— start Raw records —

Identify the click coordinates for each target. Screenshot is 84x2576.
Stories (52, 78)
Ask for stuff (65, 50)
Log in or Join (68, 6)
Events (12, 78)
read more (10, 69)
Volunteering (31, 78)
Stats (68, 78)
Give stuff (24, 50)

— end Raw records —

### Problem requirements
Set down the material above again, line for line, with nothing changed.

### Correct answer
Identify the click coordinates for each target. Screenshot is 84x2576.
Stories (52, 78)
Ask for stuff (65, 50)
Log in or Join (68, 6)
Events (12, 78)
read more (10, 69)
Volunteering (31, 78)
Stats (68, 78)
Give stuff (24, 50)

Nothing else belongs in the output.